- Source document -
▶
It was unclear whether Palestinian Christians in Gaza wishing to arrive in East Jerusalem and the West Bank before Sunday would be able to do so. A number of sites revered by Christians are located in East Jerusalem and the West Bank.

Most Christians will celebrate Easter, a holiday marking Jesus’s resurrection, on Sunday, but Orthodox Christian communities, who follow a different calendar, will mark it on April 28. Many Christians in Gaza belong to the Greek Orthodox community, which will celebrate the holiday on the latter date.

Travel requests have been filed for both dates.

The comments came as thousands of Christian pilgrims and clergy members marched through the ancient stone alleys of Jerusalem’s Old City, retracing Jesus’s path to crucifixion in observance of Good Friday.

A Catholic pilgrim carries a wooden cross along the Via Dolorosa in Jerusalem’s Old City during the Good Friday procession on April 19, 2019. (Thomas Coex/AFP)

Asked specifically how many permits Israeli authorities would issue for Palestinian Christians in Gaza to visit East Jerusalem and the West Bank and whether Israel would  arrange for them to exit the coastal enclave before the holiday, the Israeli official did not respond.

A Palestinian Authority official in charge of requesting permits from the Coordinator of Government Activities in the Territories (COGAT), the Defense Ministry body responsible for liaising with Palestinians, said he had not been informed of the Israeli decision.

“All I know about is 200 permits to travel abroad,” the official, who asked to remain nameless, said in a phone call. “I have not been informed of anything else.”

Earlier this week, COGAT announced that it would issue 200 permits for Palestinian Christians in the coastal enclave over the age of 55 to travel abroad through the Israeli-controlled Allenby border crossing between the West Bank and Jordan for Easter, but made no mention about whether it would allow Christians in the Strip to visit the East Jerusalem and the West Bank.

Roman Catholic clergy pray during the Easter Sunday procession at the Church of the Holy Sepulchre in Jerusalem’s Old City on April 16, 2017. (AFP Photo/Gali Tibbon)

Asked on Friday if Israeli authorities would now open the Erez crossing, the sole pedestrian passageway between Israel and Gaza, to allow Palestinian Christians in the Strip to travel to East Jerusalem and West Bank by Sunday, COGAT did not respond.
◀
- Work to complete -
1 - Which calendar dates, given with both a month and a day, appear in the article about Easter travel permits for Christians in Gaza?
2 - Copy the passage of the Gaza Easter permits article starting at "Earlier this week, COGAT" and ending at "(AFP Photo/Gali Tibbon)".
The records that come after this article have nothing to do with it.

- Data to examine -
▶
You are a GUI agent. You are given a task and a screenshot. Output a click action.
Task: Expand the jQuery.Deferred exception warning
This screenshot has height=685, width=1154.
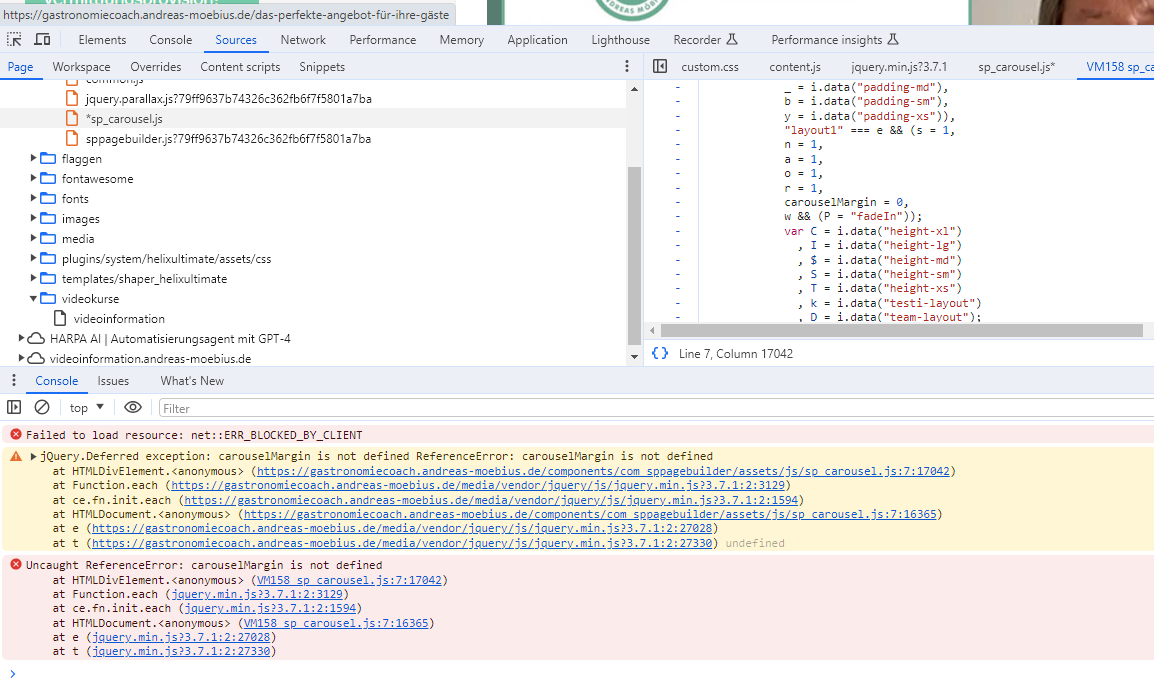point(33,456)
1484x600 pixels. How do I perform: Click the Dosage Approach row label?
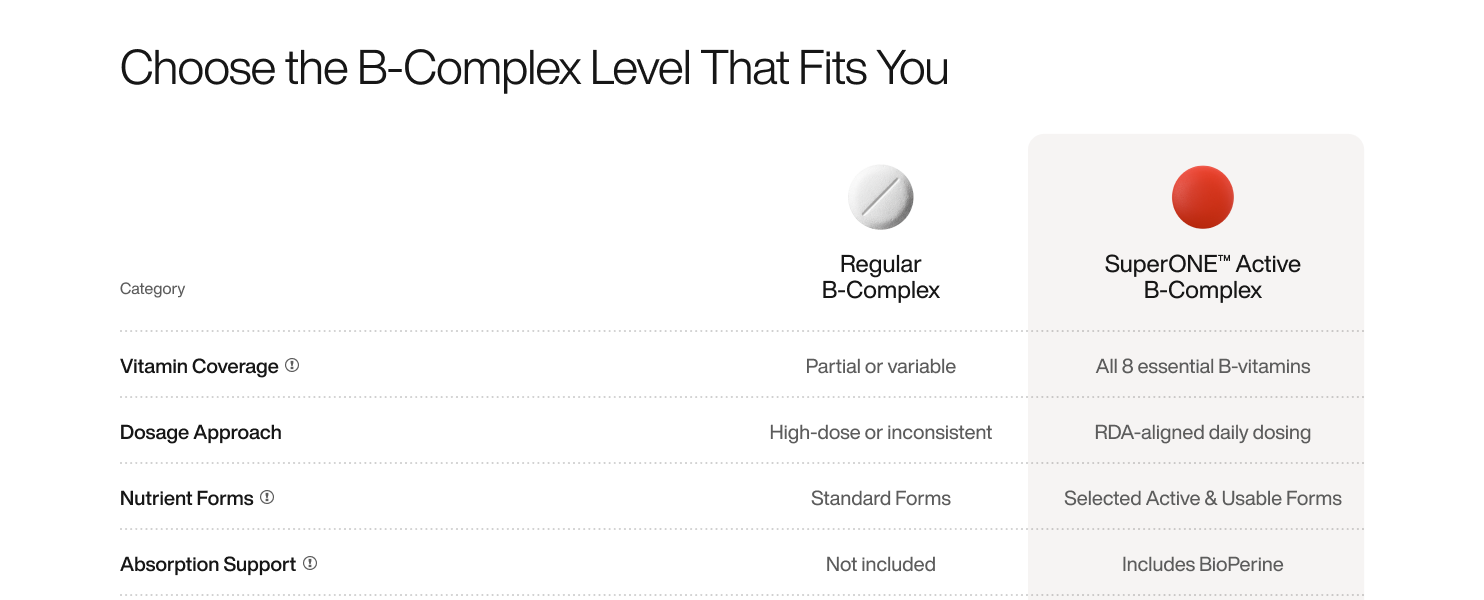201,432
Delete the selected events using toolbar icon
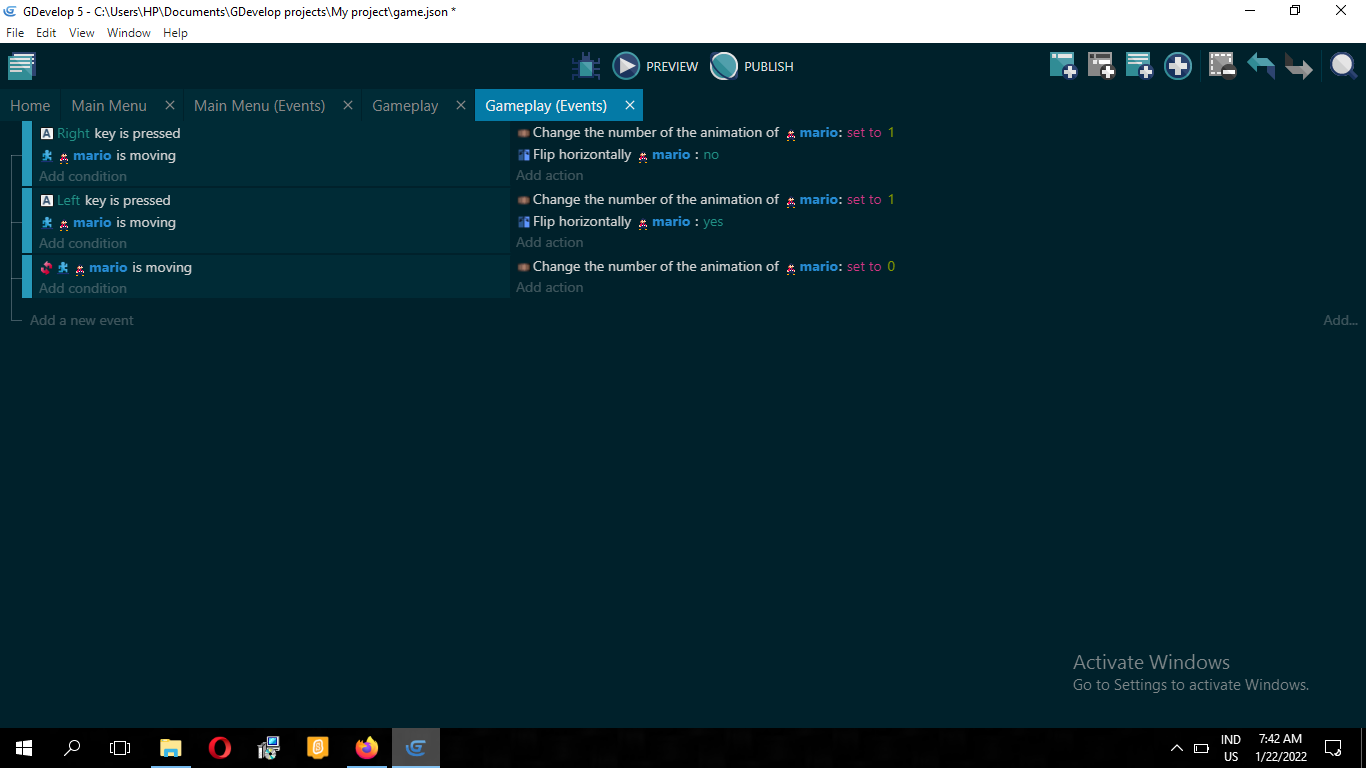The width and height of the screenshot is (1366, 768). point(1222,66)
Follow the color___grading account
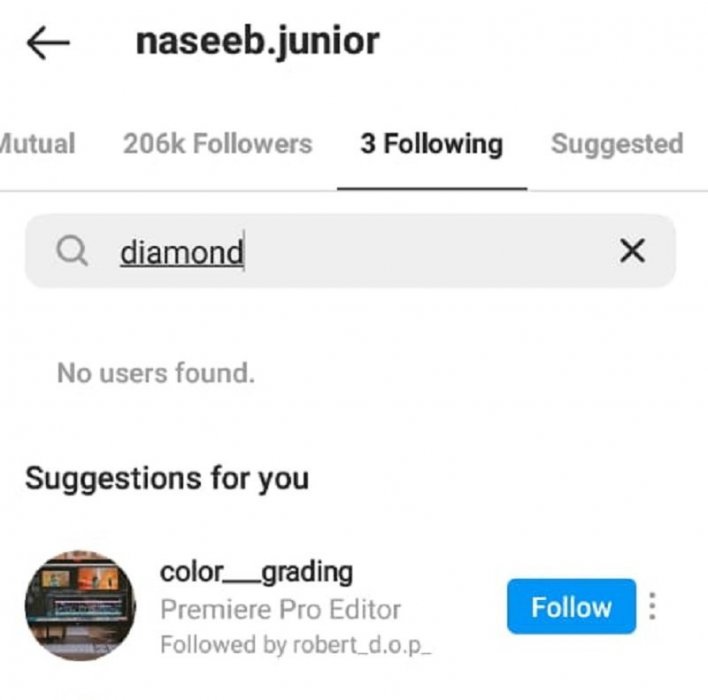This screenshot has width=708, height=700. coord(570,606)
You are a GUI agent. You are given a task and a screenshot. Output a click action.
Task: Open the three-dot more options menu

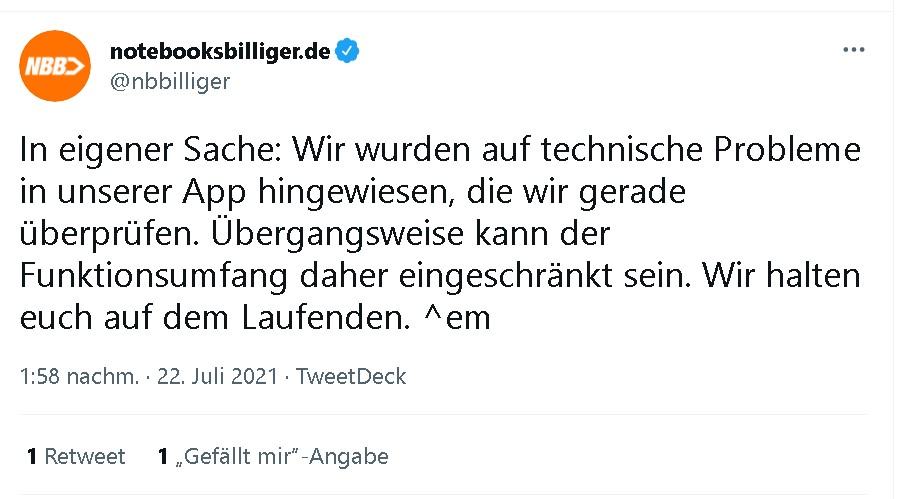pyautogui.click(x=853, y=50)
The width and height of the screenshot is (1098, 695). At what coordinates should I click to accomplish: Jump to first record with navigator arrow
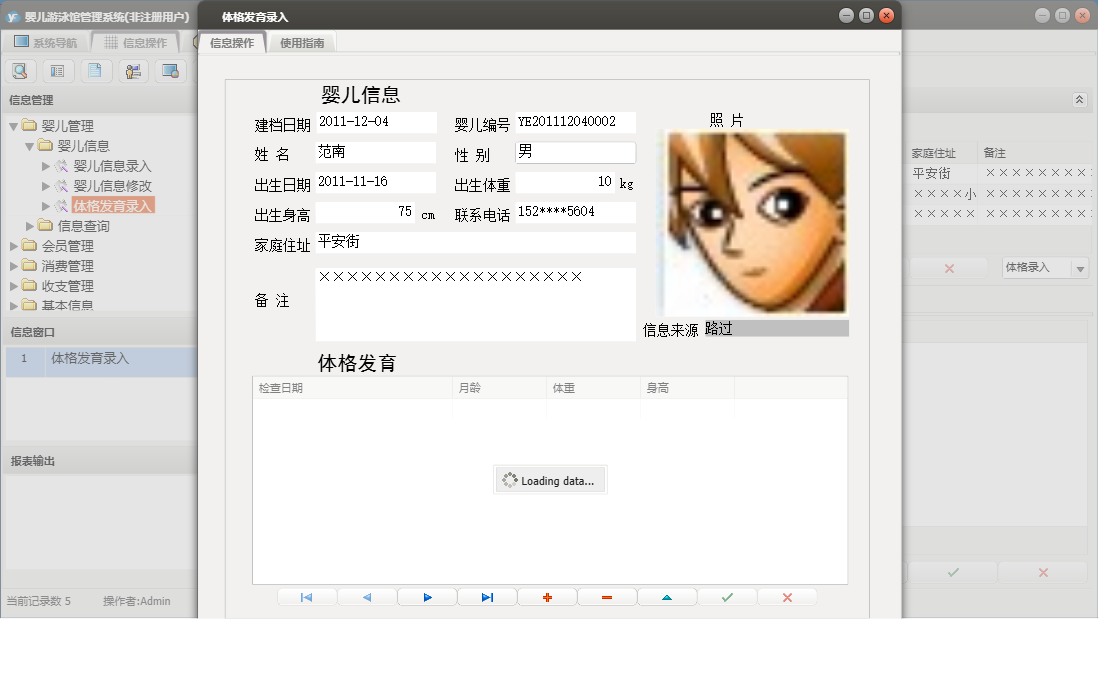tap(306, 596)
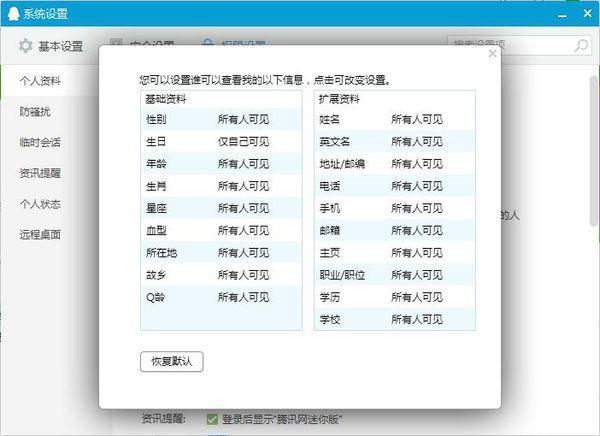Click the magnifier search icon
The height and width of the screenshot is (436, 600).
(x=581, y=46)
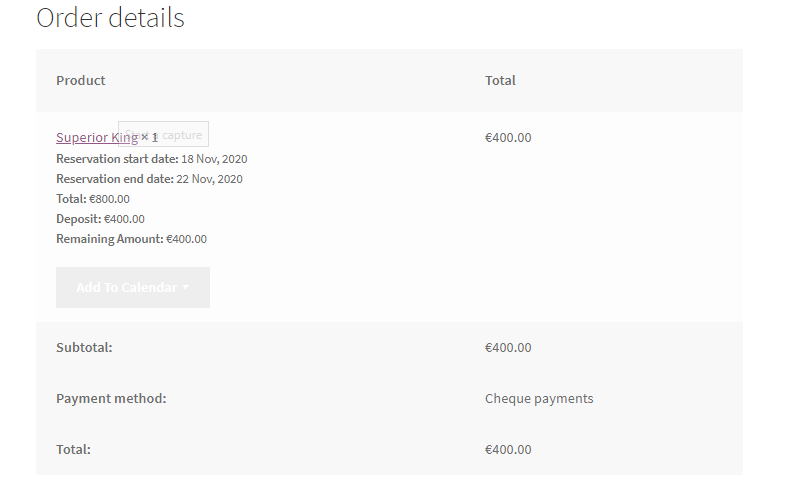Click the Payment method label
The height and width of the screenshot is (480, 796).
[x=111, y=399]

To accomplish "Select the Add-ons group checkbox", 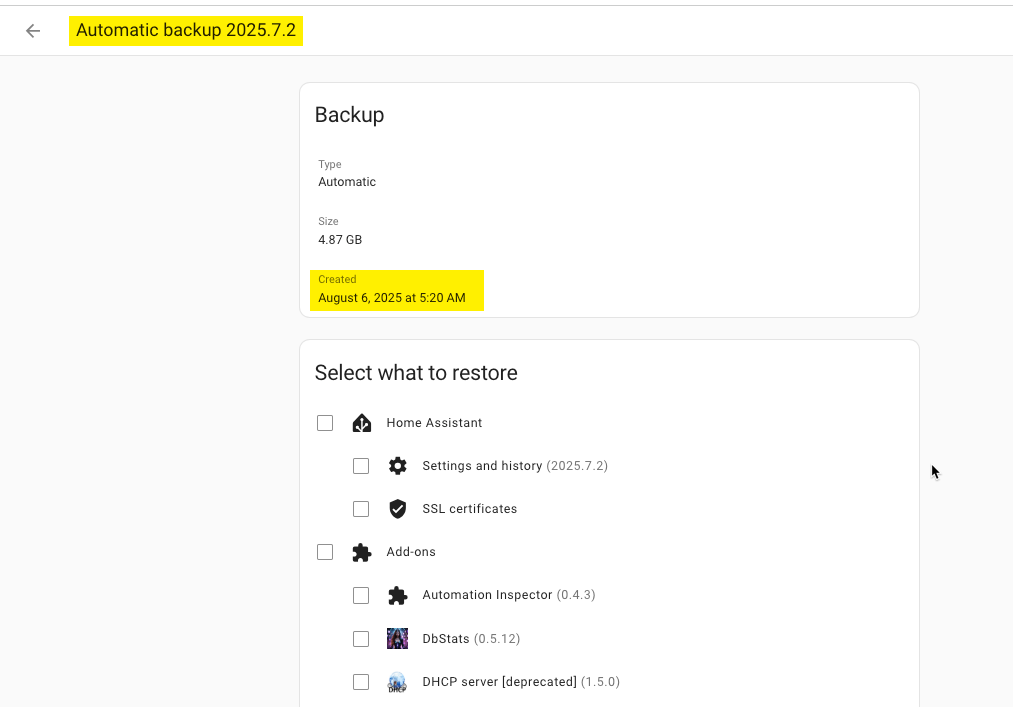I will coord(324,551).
◀
- List of answers -
1 -
- April 28
- April 19, 2019
- April 16, 2017

2 -
Earlier this week, COGAT announced that it would issue 200 permits for Palestinian Christians in the coastal enclave over the age of 55 to travel abroad through the Israeli-controlled Allenby border crossing between the West Bank and Jordan for Easter, but made no mention about whether it would allow Christians in the Strip to visit the East Jerusalem and the West Bank.

Roman Catholic clergy pray during the Easter Sunday procession at the Church of the Holy Sepulchre in Jerusalem’s Old City on April 16, 2017. (AFP Photo/Gali Tibbon)